In Guatemala, archaeologists have unearthed two Mayan tombs that « miraculously escaped » looters. The recovered artifacts could tell us more about the mysterious Serpent Dynasty.
The tombs, found in the ancient ruins of Holmul, about 500 kilometers north of Guatemala City, date from between 650-700 AD, when pre-Columbian civilization still dominated these lands, just before it mysteriously fell. Inside the tombs, artifacts found could give us new clues to the history of the Serpent Dynasty, rulers of the Maya Empire 1,300 years ago, who ruled for several generations about 160 km to the north. tombs of Holmul.

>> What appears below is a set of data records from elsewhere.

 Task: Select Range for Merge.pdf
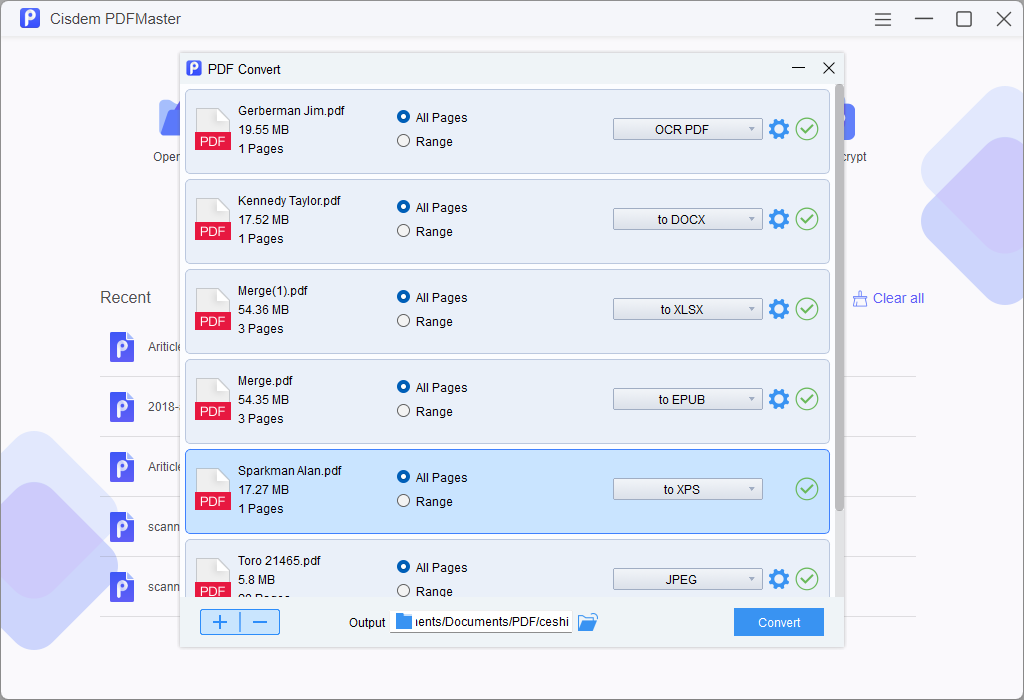point(403,411)
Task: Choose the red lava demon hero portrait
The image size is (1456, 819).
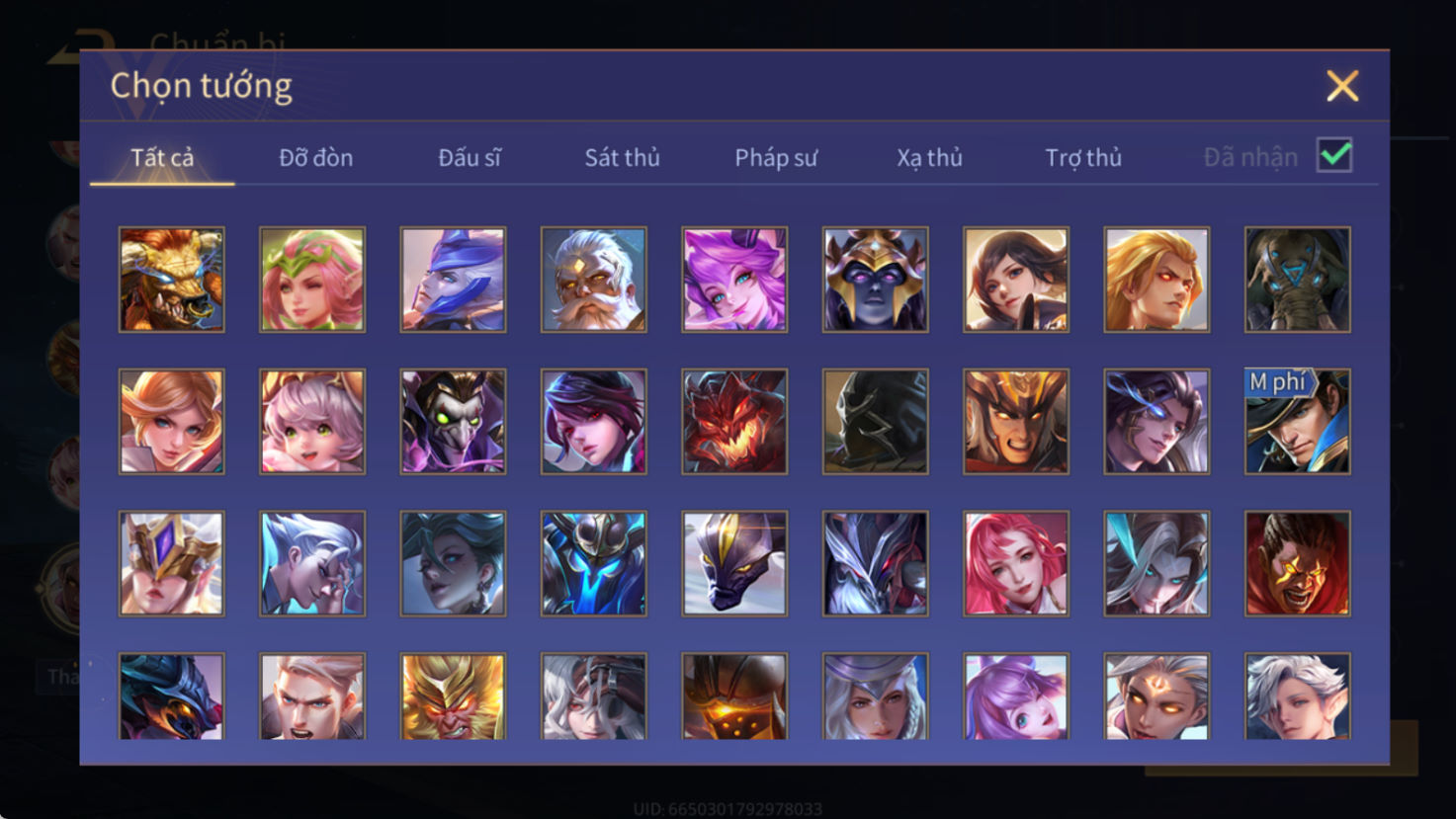Action: [734, 422]
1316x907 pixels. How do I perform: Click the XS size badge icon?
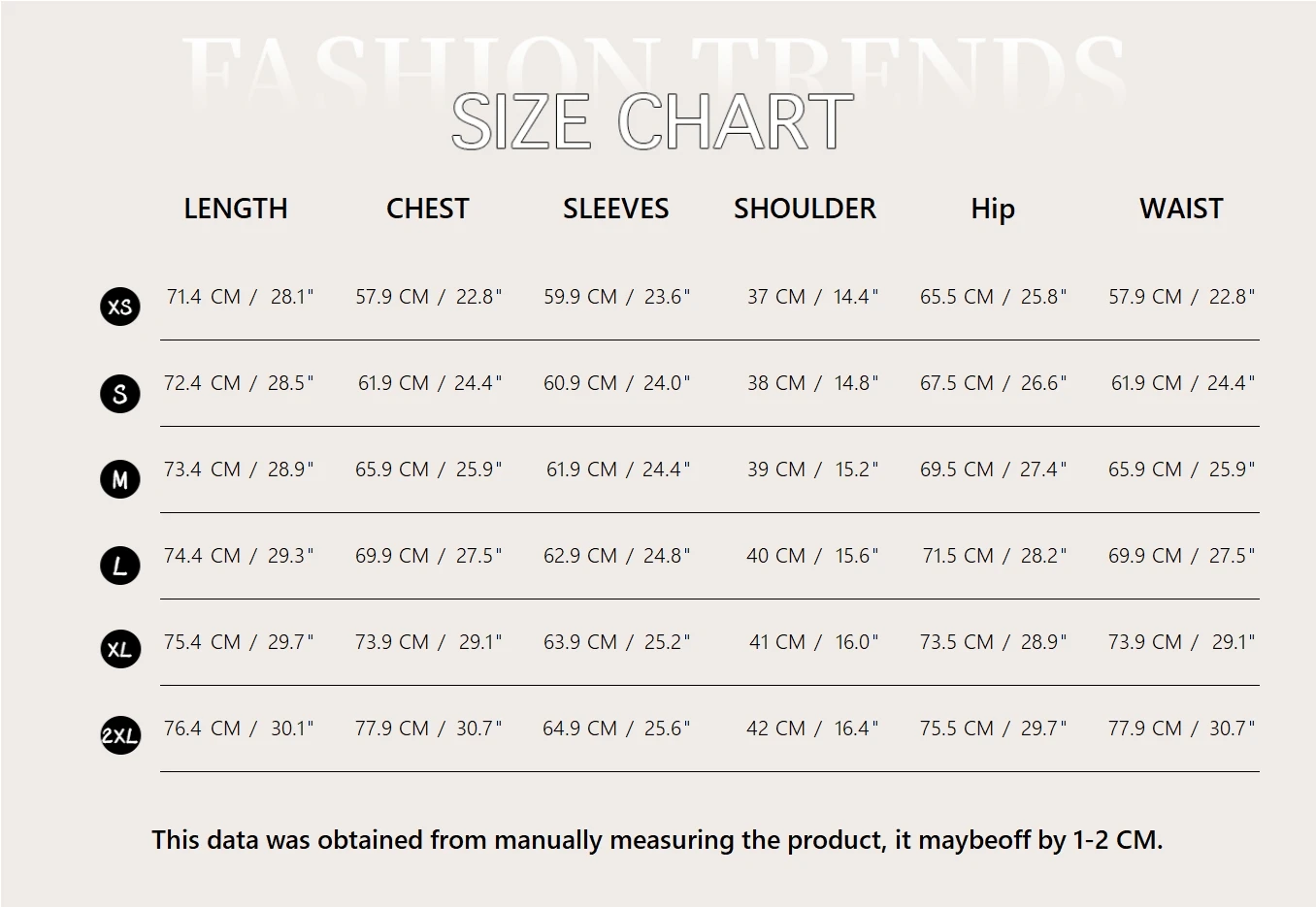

Among the treasures, in the first tomb were found the skeleton of a middle-aged person whose teeth were encrusted with jade, a custom of Maya royalty, as well as a human tibia with inscriptions engraved on it, « a very, very rare find”, as archaeologist Francisco Estrada-Belli, in charge of the excavations, reports. Epigraphists are on the job trying to decipher the badly eroded text.
Archaeologists have also made another fascinating discovery: hieroglyphics belonging to the Serpent Dynasty. This family ruled the Maya empire for decades 1,300 years ago and used serpent heads as their emblem. A carved frieze near one of the tombs notably depicts five rulers, but the person discovered inside the tomb is probably not one of them, says the archaeologist, the ceramic found in the tomb suggesting that the deceased would have lived long after these kings.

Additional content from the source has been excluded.